I pulled the carton of eggs out wondering what kind to make, finally deciding on scrambled when Big Boy said he wasn’t interested in any. My husband had already made his oatmeal and I was trying to stay out of his way in our small galley kitchen.
Once I was alone, I made this…
and ended with a final product, garnishing with Tabasco and an orange sliver.
It took longer to cook than usual which I attributed to the juicier content of the whites. I like my eggs scrambled really dry but I was too impatient to wake any longer… Once again, tasty and delicious! My husband liked the looks of my eggs so much he took a bite forgetting I like my scrambled eggs a bit spicy.
I was surprised at how “juicy” the whites are in the fresh eggs from the farm. I wonder how long it takes before they become less juicy?
Also, a reader commented that I should make boiled eggs to appreciate the differences of store bought and fresh farm eggs – I did right after this for a potato salad!
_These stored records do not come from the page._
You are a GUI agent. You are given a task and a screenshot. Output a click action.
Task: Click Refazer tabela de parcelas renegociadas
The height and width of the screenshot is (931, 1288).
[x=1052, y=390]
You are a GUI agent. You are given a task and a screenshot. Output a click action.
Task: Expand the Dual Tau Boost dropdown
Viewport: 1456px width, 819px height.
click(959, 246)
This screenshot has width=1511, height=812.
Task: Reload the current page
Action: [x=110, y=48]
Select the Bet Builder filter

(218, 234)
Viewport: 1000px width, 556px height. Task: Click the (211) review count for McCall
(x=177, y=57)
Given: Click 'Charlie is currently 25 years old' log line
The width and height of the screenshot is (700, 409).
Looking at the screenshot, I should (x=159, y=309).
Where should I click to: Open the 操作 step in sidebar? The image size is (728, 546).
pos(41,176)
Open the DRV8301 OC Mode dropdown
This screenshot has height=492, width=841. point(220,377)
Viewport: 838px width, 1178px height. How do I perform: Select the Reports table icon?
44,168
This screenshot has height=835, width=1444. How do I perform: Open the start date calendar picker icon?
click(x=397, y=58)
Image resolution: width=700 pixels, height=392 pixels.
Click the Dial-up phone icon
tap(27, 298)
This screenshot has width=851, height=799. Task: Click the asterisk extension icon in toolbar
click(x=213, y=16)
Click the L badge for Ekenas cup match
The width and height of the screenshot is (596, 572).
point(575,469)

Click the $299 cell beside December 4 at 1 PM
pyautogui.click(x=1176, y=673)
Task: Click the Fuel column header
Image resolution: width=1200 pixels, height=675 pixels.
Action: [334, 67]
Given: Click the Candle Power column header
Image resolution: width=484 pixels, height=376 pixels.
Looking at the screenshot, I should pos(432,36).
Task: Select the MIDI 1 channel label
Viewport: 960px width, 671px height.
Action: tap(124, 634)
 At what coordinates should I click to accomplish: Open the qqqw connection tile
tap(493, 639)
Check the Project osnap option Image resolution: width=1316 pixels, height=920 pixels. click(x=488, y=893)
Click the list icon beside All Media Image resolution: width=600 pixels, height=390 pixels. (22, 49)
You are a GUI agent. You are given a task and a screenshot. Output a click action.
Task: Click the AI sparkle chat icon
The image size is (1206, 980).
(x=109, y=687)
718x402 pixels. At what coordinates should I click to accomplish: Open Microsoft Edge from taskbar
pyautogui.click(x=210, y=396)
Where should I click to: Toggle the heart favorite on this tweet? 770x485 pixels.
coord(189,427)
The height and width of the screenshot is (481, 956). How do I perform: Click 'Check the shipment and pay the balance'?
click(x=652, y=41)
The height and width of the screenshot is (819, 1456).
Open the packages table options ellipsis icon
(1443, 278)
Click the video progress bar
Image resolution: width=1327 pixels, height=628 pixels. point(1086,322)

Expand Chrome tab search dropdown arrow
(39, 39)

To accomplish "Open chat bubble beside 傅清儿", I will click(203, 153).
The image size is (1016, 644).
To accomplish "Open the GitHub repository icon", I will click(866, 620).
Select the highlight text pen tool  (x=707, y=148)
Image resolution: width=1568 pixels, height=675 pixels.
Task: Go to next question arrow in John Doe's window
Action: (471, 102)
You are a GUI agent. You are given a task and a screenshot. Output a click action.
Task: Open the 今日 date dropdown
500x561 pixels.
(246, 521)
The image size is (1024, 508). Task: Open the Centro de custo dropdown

I didn’t take a photo but yes, the hard yolk is very yellow. Much more yellow than my pale yellow store bought egg I boiled alongside for comparison. I thought that was interesting…I plan on making a poached egg for Saturday morning breakfast.
I have some digestive issues normally associated with even one serving of dairy or eggs…gas. *TMI ALERT* Nose hair curling gas. Yup. Oddly, I’ve found NO DIGESTIVE ISSUES with these fresh farm eggs. I’m very excited in this discovery. If farm fresh is all that resolves my flipping issues with gas after eating eggs then Doris is going to have one heck of a customer in me!
Is it true, fresh eggs/raw milk resolve digestive issues with eggs/dairy?